Textauszug -
■ ■ ■

Jahrelang hat mein Berufsstand um mehr Anerkennung gekämpft. Man wollte weg von der Rolle als reiner Assistenzberuf. Für mich lag diese Sehnsucht in einem großen Widerspruch, der uns in unserem Arbeitsalltag ständig begegnet.
Auf der einen Seite mussten und müssen wir als Rettungssanitäter auch ohne anwesenden Arzt schnell entscheiden, ob ein Patient schwer erkrankt oder lebensbedrohlich verletzt ist. Auf der anderen Seite gelten Anamneseerhebung, Diagnosestellung und Therapieauswahl immer noch als nicht-delegierbare ärztliche Tätigkeiten. Nur wie hätten wir auch nur einem Patienten helfen können, wenn wir eben diese Tätigkeiten nicht seit jeher einfach übernommen hätten?

■ ■ ■

Zur Aufgabe -
Zitieren Sie aus dem obigen Text über den Berufsstand der Rettungssanitäter alles von „Jahrelang hat mein“ bis hinunter zu „Arbeitsalltag ständig begegnet.“.

■ ■ ■

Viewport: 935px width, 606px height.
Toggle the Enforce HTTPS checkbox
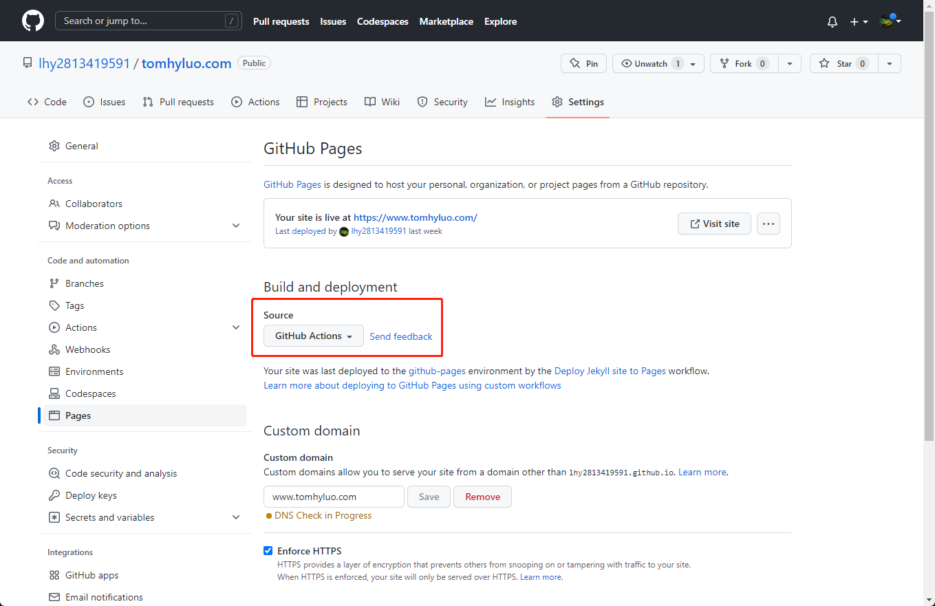pyautogui.click(x=268, y=551)
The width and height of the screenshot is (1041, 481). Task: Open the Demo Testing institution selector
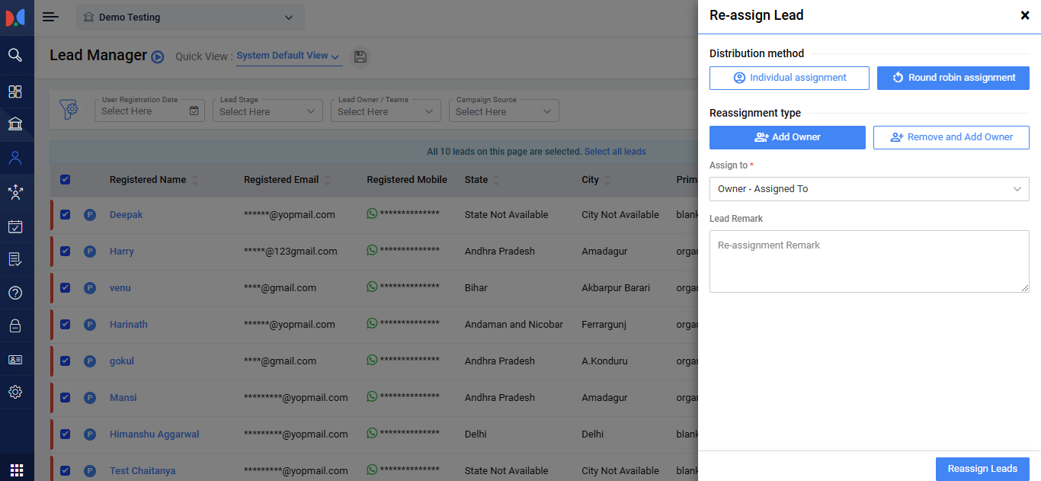click(190, 18)

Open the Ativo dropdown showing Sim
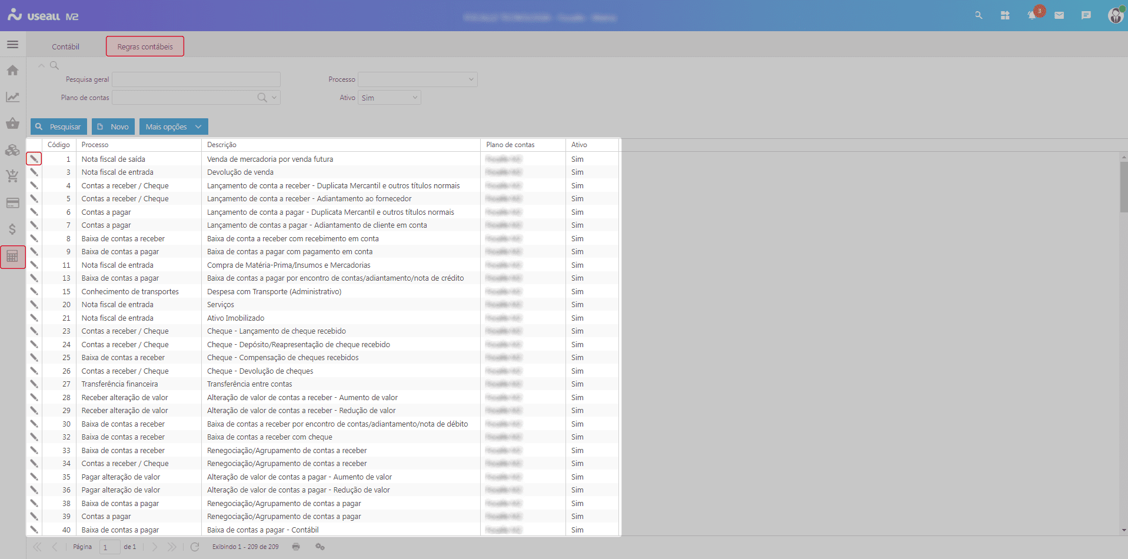coord(390,98)
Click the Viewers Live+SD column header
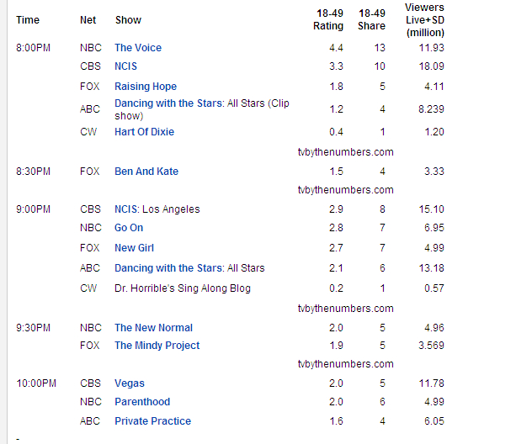This screenshot has width=532, height=444. (424, 19)
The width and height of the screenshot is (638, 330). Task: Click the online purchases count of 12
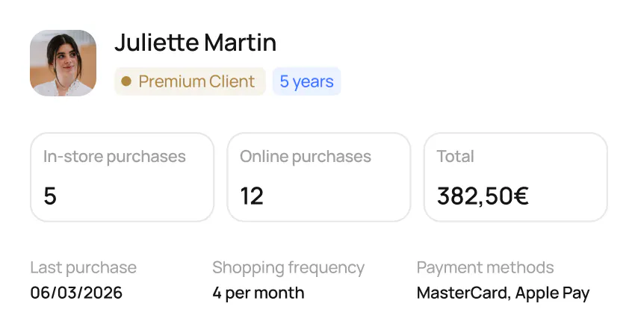252,196
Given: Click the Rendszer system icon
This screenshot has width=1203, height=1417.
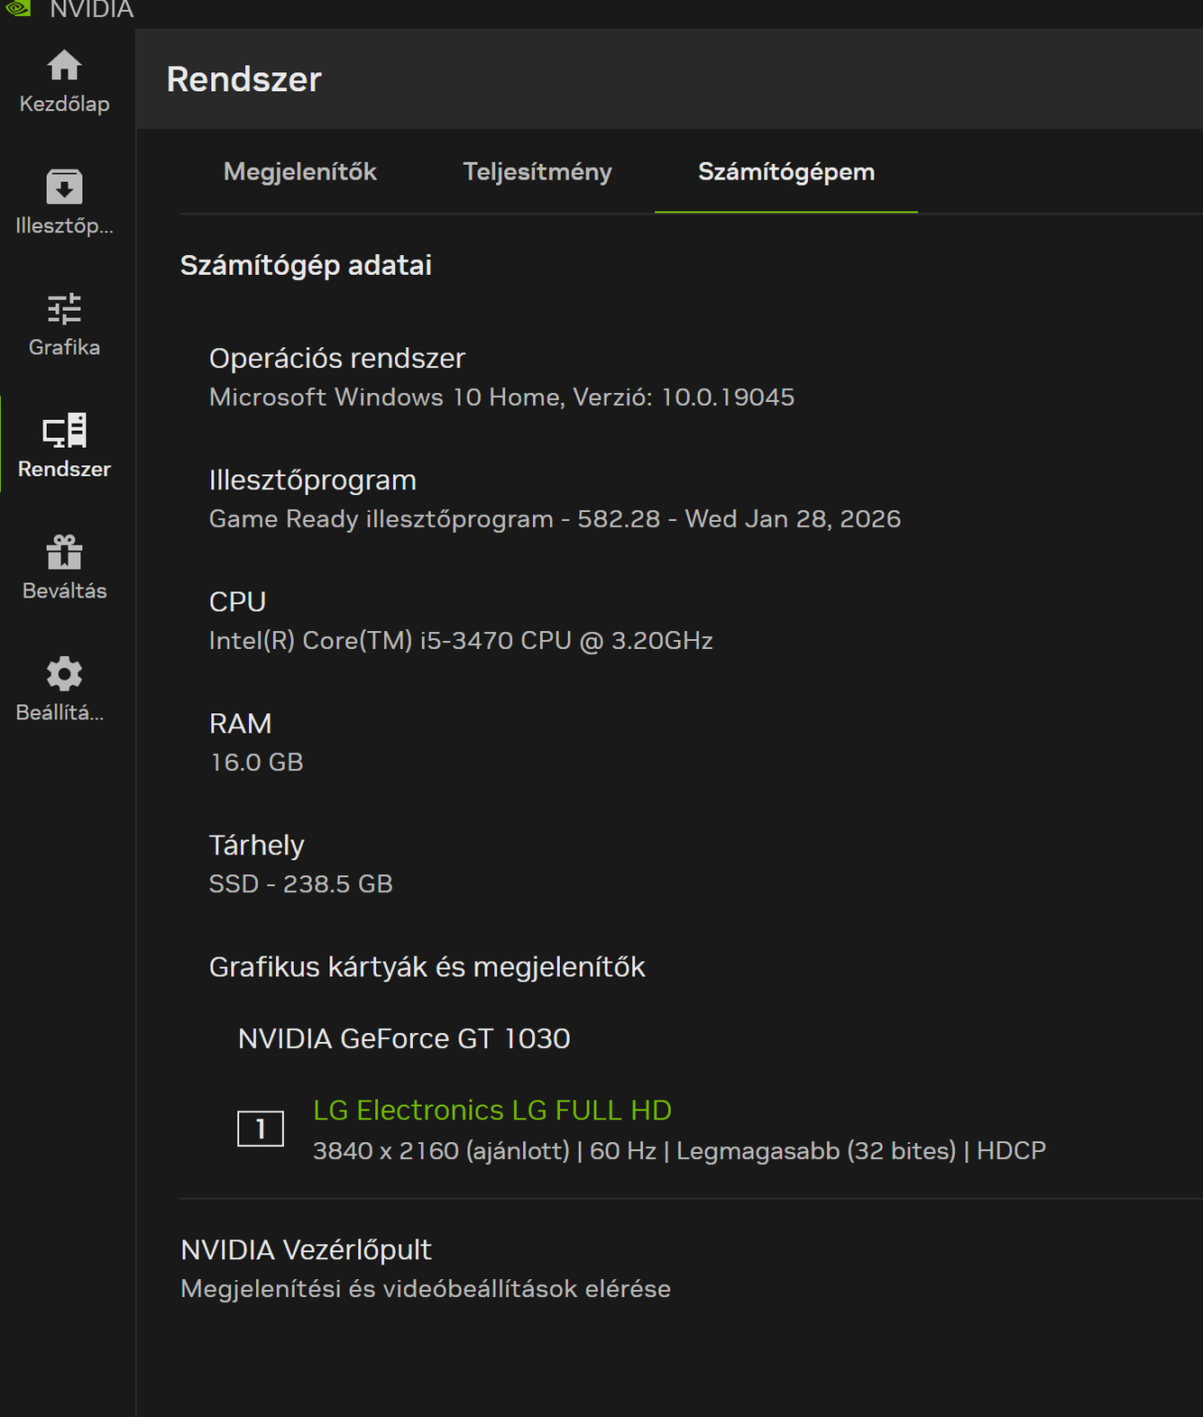Looking at the screenshot, I should coord(64,431).
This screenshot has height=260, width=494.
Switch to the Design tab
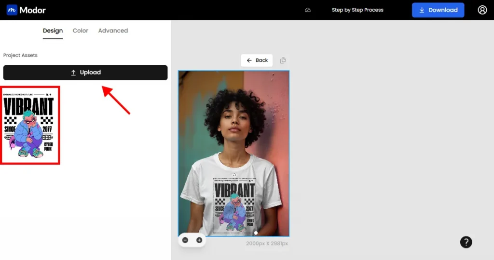click(53, 31)
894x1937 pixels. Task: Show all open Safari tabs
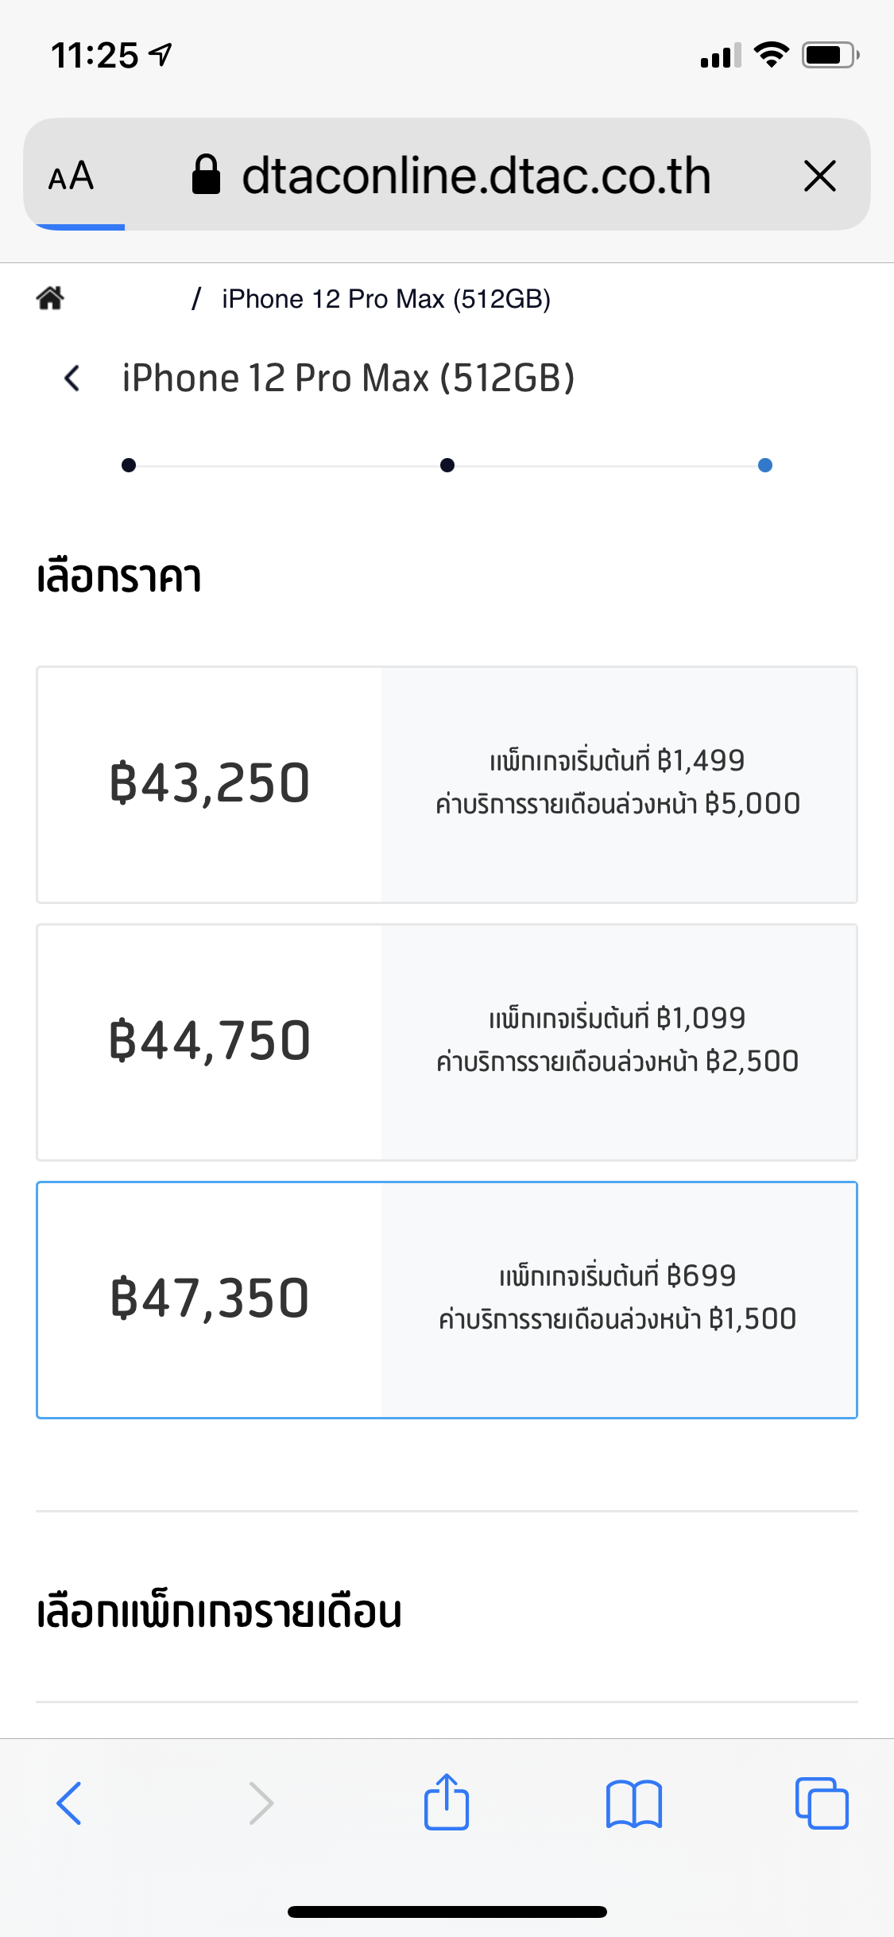point(822,1803)
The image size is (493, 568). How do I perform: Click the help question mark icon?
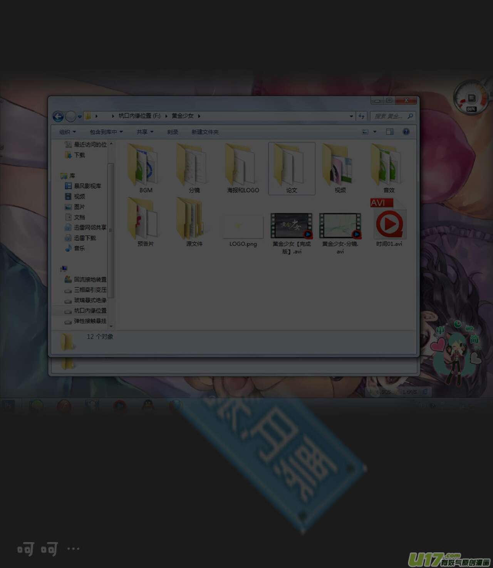point(406,132)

■ ■ ■

Lösung der Aufgabe -
Jahrelang hat mein Berufsstand um mehr Anerkennung gekämpft. Man wollte weg von der Rolle als reiner Assistenzberuf. Für mich lag diese Sehnsucht in einem großen Widerspruch, der uns in unserem Arbeitsalltag ständig begegnet.